(EXPLORE THE MATERIAL)
a – List the caricature figures that the book overview says people in the West know through their own media.
b – Quote the book overview word for word, everything from "This book, then, paints" down to "the contemporary world.".

(SELECTED EXCERPT)
○ ○ ○ ○
The next chapter, on international – but primarily American – foreign policy in the Middle East, explores the deep and intimate relationship between the United States of America and the various states of the region in terms of American national interest and the wider ideological debates of the twentieth and twenty-first centuries. The chapter also examines the role of Europe, and more specifically the EU, in the Middle East, highlighting the important part this plays in the politics of the region. The re-ascendant role of Russia, particularly in Syria, is examined in this chapter. This highlights how global power balances impact the region. The final chapter is about the Arab Spring and the events which have unfolded from it since the first outbreak of protest in Tunisia in December 2010. It examines and provides analysis of the factors which drove protest, the nature of protest, and regime responses to a form of crisis which has afflicted large parts of the region. Since 2010, the region has been shaped by the politics of transition, authoritarian resilience, new conflicts and an era of uncertainty.

This book, then, paints a broad picture, not of a monolithic Middle East populated by the caricature figures of Arabs, Israelis, Turks and Iranians that we are familiar with through our own media in the West, but a richer vista which includes significant groups of political actors which, in the past, have either been ignored or severely misunderstood in an attempt at reductive accounts of this fascinating region of the contemporary world.
○ ○ ○ ○
(RAW DATA)
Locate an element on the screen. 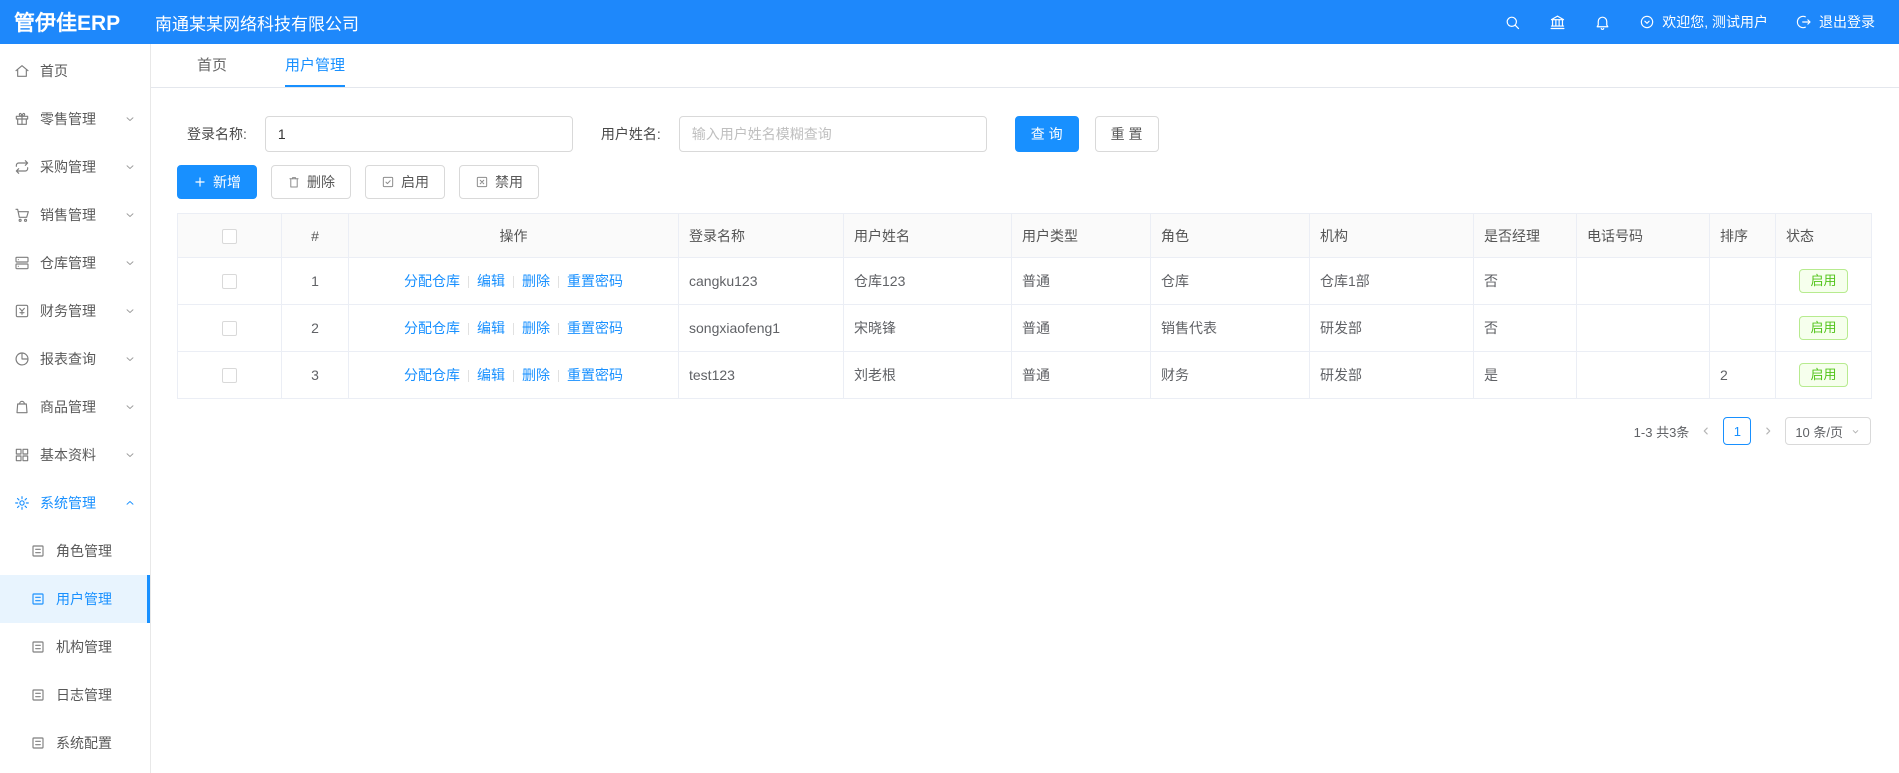 The width and height of the screenshot is (1899, 773). sidebar-item-label: 零售管理 is located at coordinates (68, 119).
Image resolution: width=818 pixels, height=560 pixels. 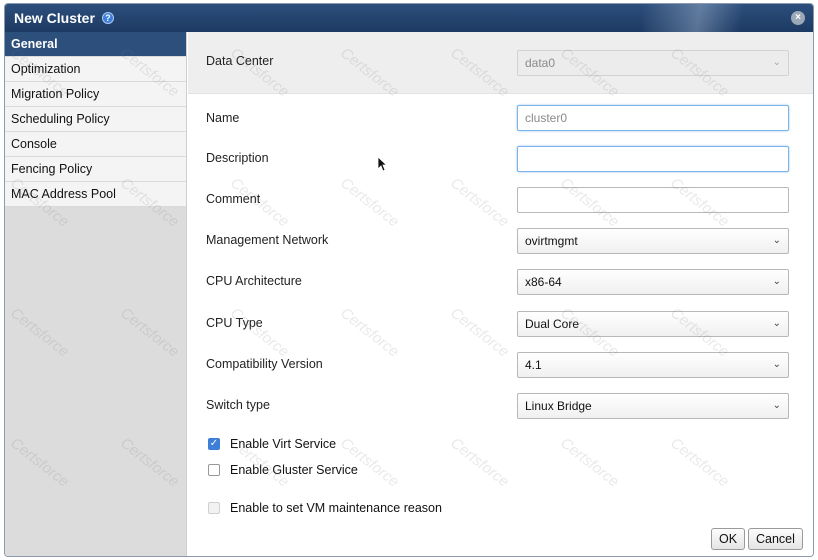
○ ○ ○ ○
(ANSWERS PROVIDED)
a – Arabs, Israelis, Turks, Iranians

b –
This book, then, paints a broad picture, not of a monolithic Middle East populated by the caricature figures of Arabs, Israelis, Turks and Iranians that we are familiar with through our own media in the West, but a richer vista which includes significant groups of political actors which, in the past, have either been ignored or severely misunderstood in an attempt at reductive accounts of this fascinating region of the contemporary world.